■ WHAT TO DO:
Print, exactly and with no pictures, the line containing "Viewport: 1417px width, 694px" and each line after it to the end of the entries below.

======== GIVEN INFORMATION ========

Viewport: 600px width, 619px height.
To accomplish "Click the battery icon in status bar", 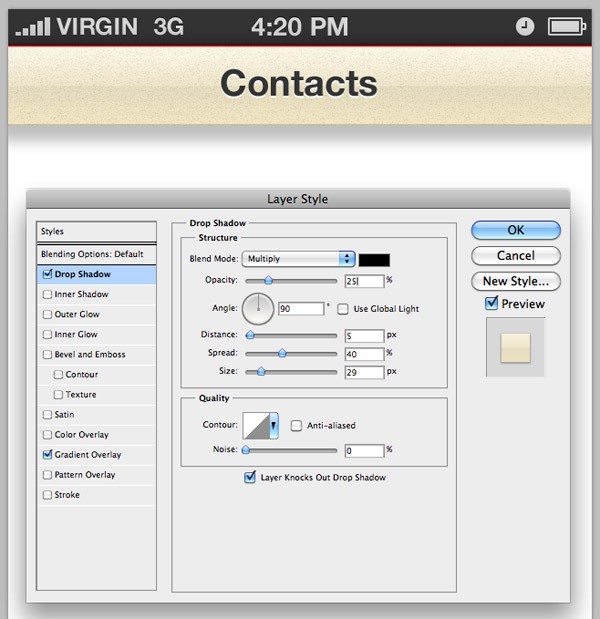I will click(x=566, y=27).
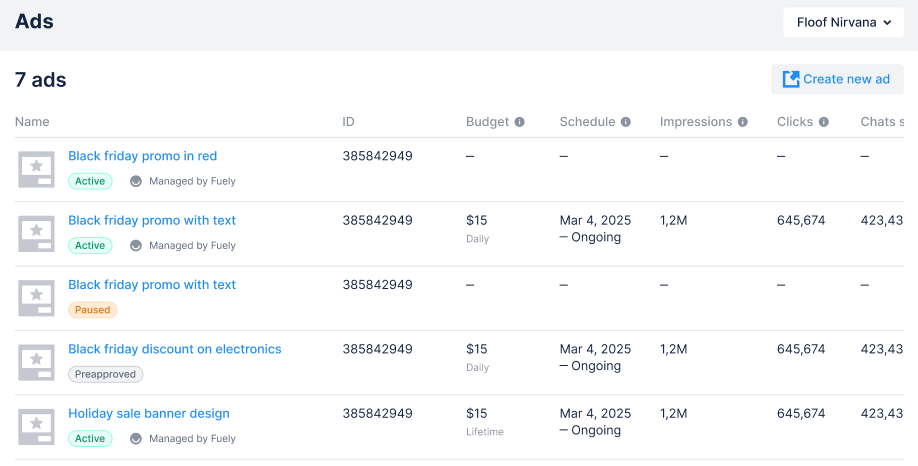Click the info icon beside Clicks header

point(824,122)
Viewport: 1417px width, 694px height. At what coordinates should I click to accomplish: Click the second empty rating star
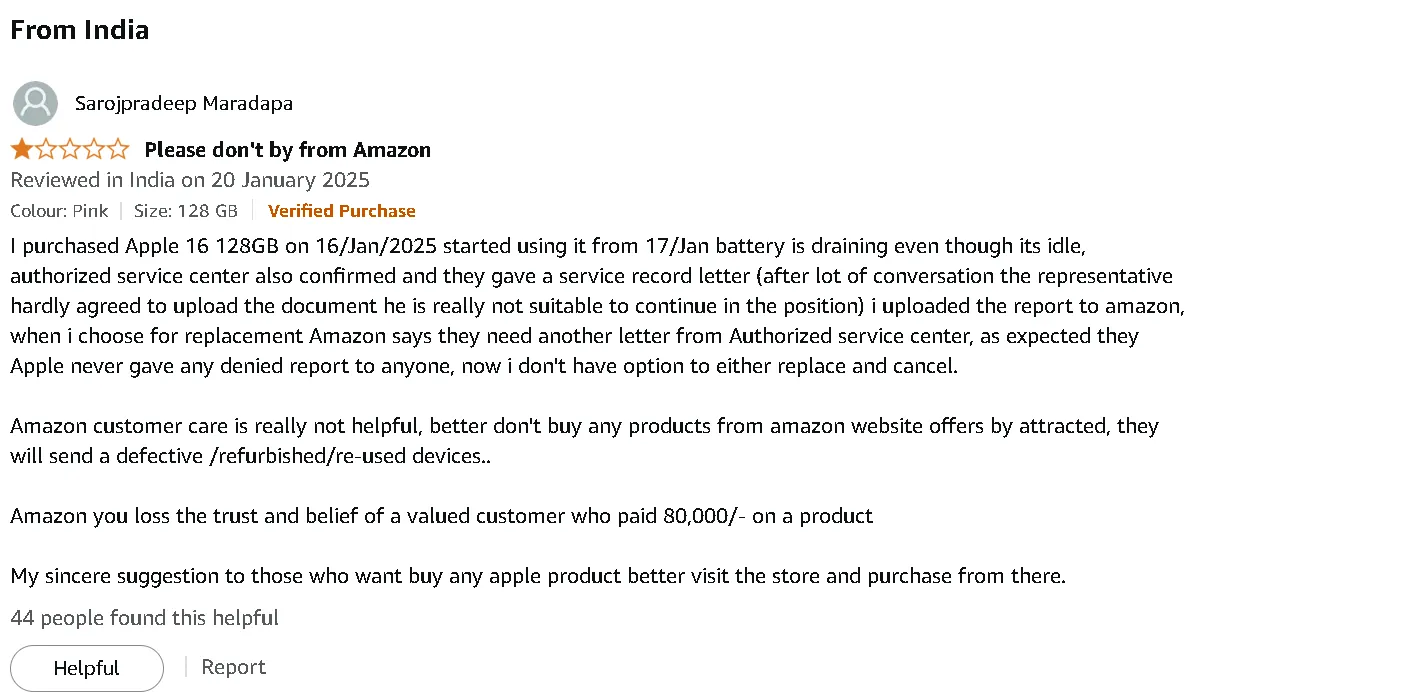(46, 150)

========

■ EXERCISE SOLUTION:
Viewport: 1417px width, 694px height. At what coordinates should I click to accomplish: Click the second empty rating star
(46, 150)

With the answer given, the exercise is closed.